Jaringan Kerakyatan Tuntut Pilgub Lampung Diulang

id Pilgub Lampung Dituntut Ulang

Jaringan Kerakyatan Tuntut Pilgub Lampung Diulang

Masyarakat Lampung yang tergabung dalam Jaringan Kerakyatan (JK) menuntut pelaksanaan pemilihan gubernur diulang. (FOTO ANTARA LAMPUNG/Agus Setyawan)

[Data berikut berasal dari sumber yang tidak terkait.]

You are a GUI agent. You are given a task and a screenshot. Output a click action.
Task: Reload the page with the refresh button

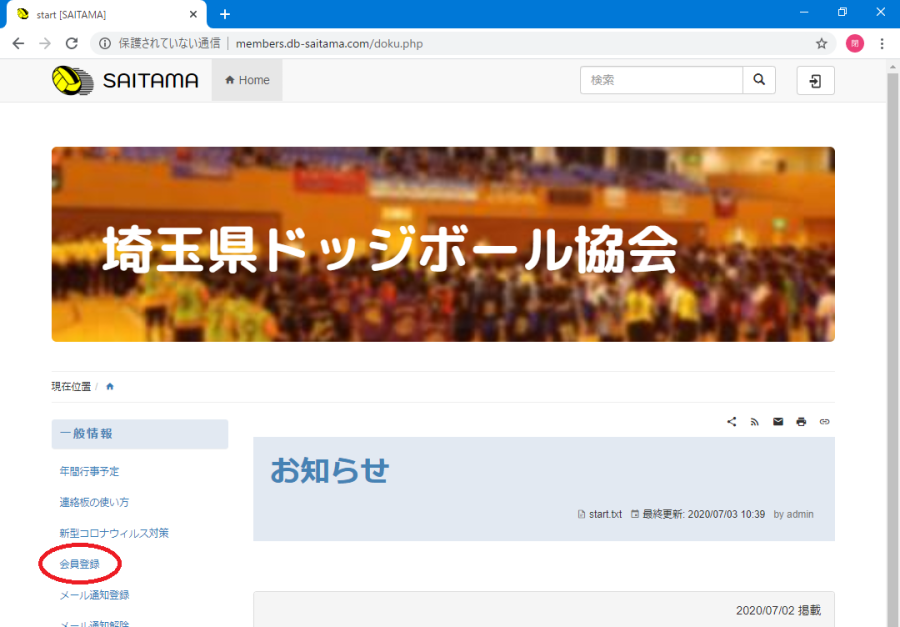(x=71, y=44)
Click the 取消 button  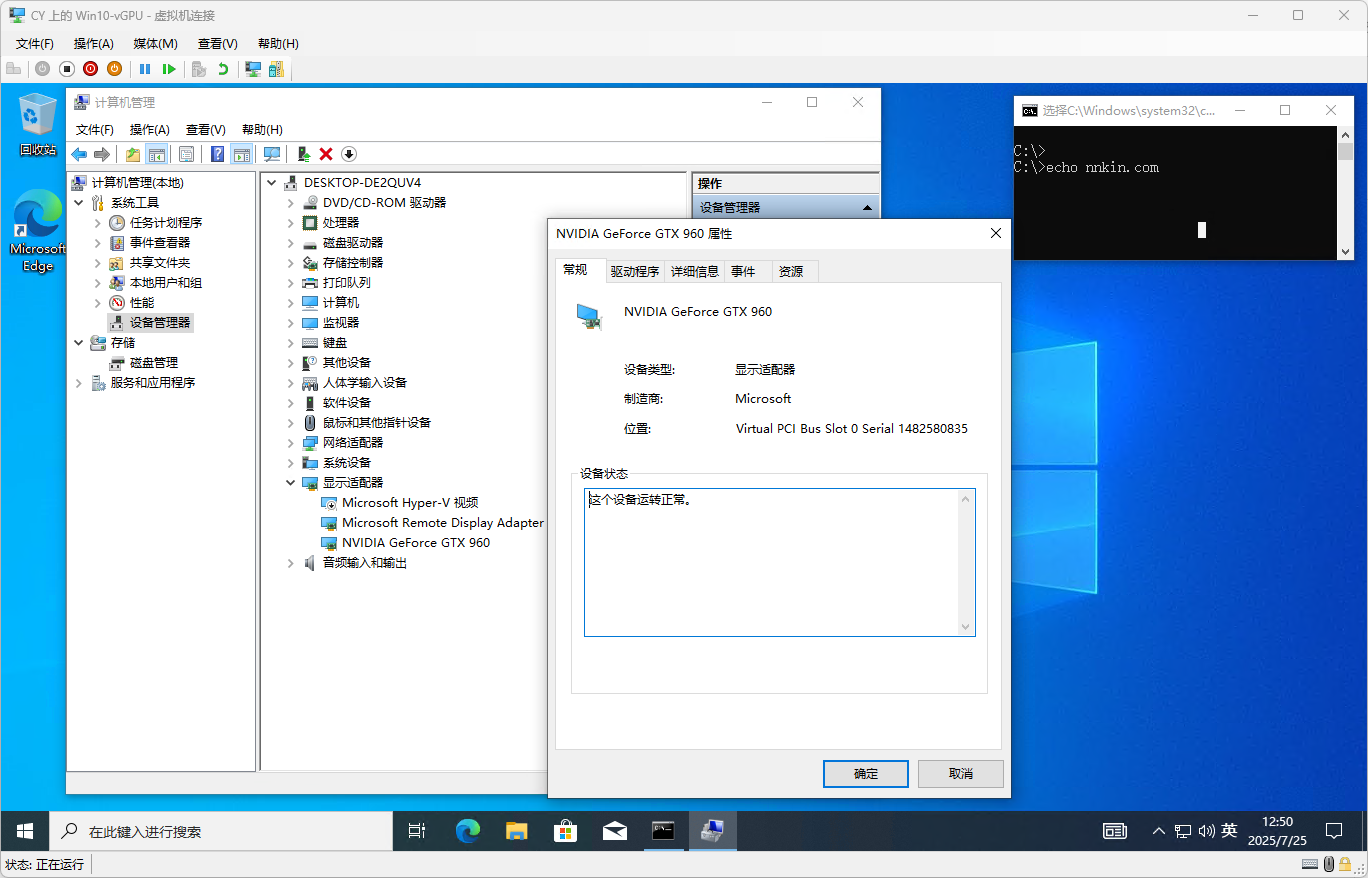pyautogui.click(x=960, y=774)
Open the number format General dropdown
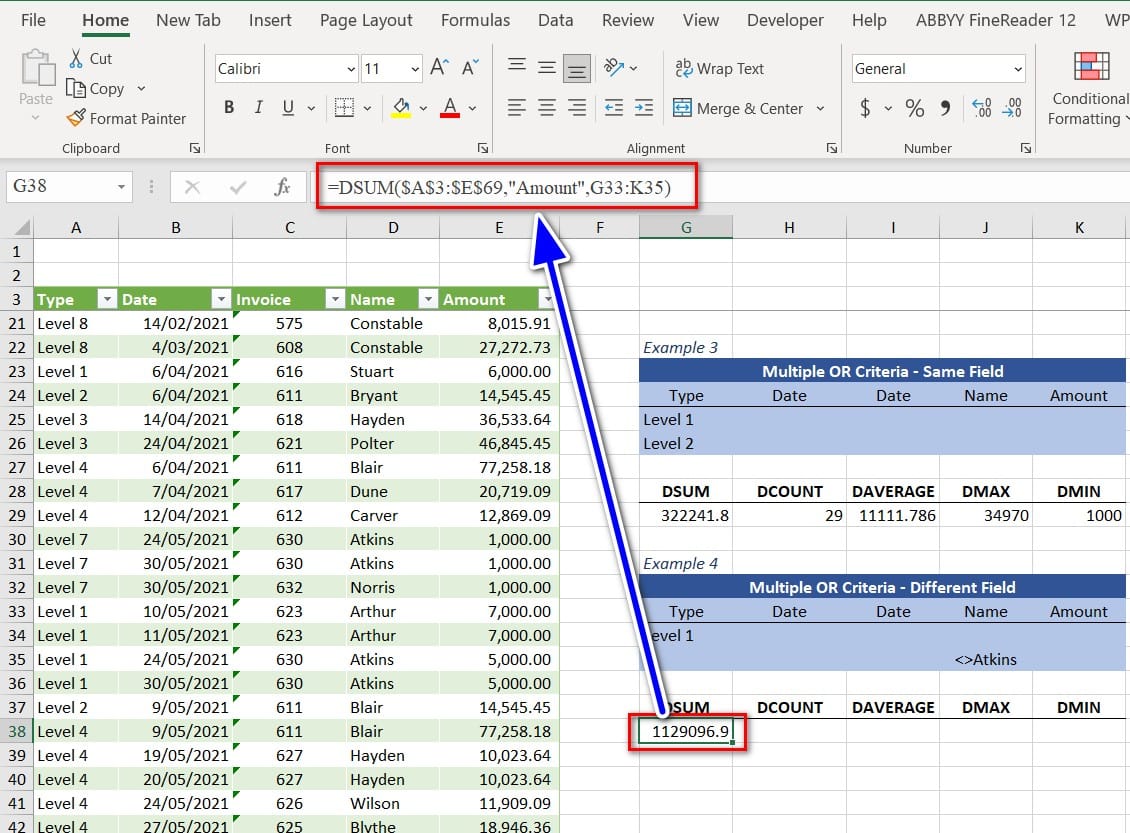The image size is (1130, 833). [x=1018, y=69]
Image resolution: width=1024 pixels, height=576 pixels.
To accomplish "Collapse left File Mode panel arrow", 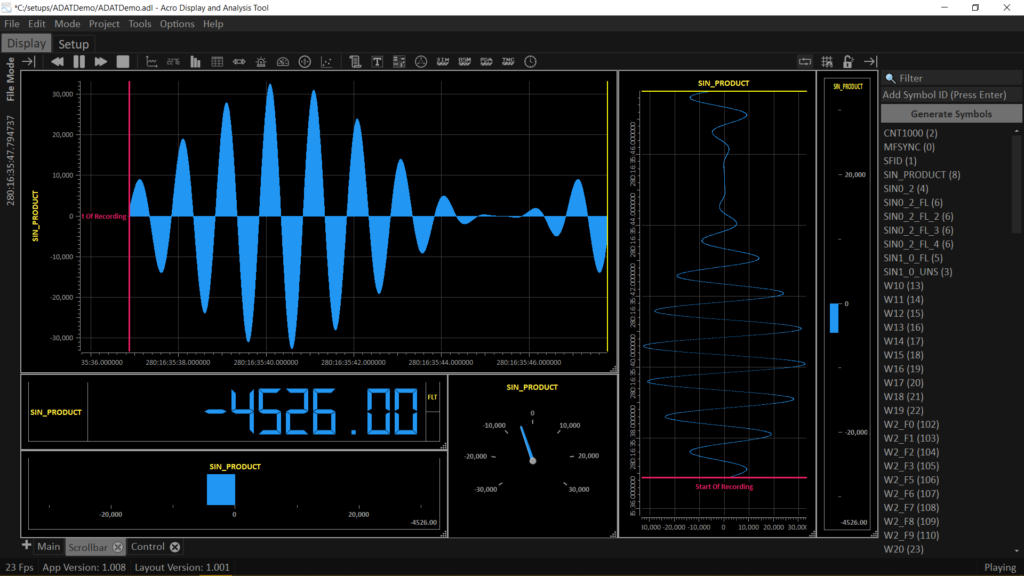I will [29, 62].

Bandarlampung (Antara Lampung) - Masyarakat Lampung yang tergabung dalam Jaringan Kerakyatan (JK) menuntut pelaksanaan pemilihan gubernur yang bersamaan dengan pemilihan legislatif pada 9 April lalu diulang karena banyak praktik politik uang.
        
"Salah satu calon yaitu nomor urut dua Ridho Ficardo--Bakhtiar Basri telah nyata-nyata melakukan praktik politik uang, sehingga harus didiskualifikasi sebagai peserta pilgub Lampung," kata juru bicara aksi JK Lampung, Rahmad Husein, disela-sela unjuk rasa di depan Kantor Gubernur Lampung, Kamis.
        
Menurut dia, Bawaslu sebagai pengawas pemilu seharusnya dapat bertindak tegas agar proses demokrasi di Lampung ini dapat berjalan sesuai aturan undang-undang berlaku.
        
"KPU seharusnya menunda pleno dan penetapan hasil pilgub yang berbarengan dengan legislatif tersebut karena masih banyak segudang permasalahan sehingga dapat mempengaruhi kualitas pesta demokrasi di provinsi ini," kata dia.
        
Ia menyebutkan, dalam demokrasi liberal seperti sekarang praktik jual beli suara dengan uang dan sembako (gula) pada Pilgub Lampung sangat kasat mata dan telah menjadi isu secara nasional.
        
"Praktik politik gula terlihat marak terstruktur dan masif, bahkan temuan di tingkatan masyarakat tersebar pada seluruh kabupaten/kota se provinsi hingga ribuan ton," kata dia.
        
Namun, ia melanjutkan, anehnya tidak satupun dari politik gula di Lampung yang sesungguhnya melanggar UU nomor 8 tahun 2012 pasal 301 mengenai politik uang tersebut masuk pelanggaran pidana.
        
"Inilah yang menjadi perhatian, kenapa Bawaslu dan Gakumdu tidak menetapkan hal tersebut sebagai pelanggaran yang bisa mendiskualifikasi pasangan nomor urut 2 itu," kata Rahmad Husein.
        
Ia juga menyebutkan, pelaksanaan pilgub yang berbarengan dengan pemilihan legislatif masih jauh dari kesuksesan karena banyaknya kecurangan-kecurangan yang tidak ditetapkan sebagai pelanggaran.
        
"Mulai dari penetapan DPT yang tidak akurat hingga undangan memilih (c-6) yang tidak dibagikan kepada masyarakat luas. Kalau diumumkan melalui media, bagaimana yang tidak melihat koran tersebut," kata dia.
        
Kemudian, kecurangan dalam perhitungan suara di tingkat TPS masih banyak saksi yang tidak memperoleh formulir c-1 menimbulkan dugaan penyelewengan hasil pemilu 2014.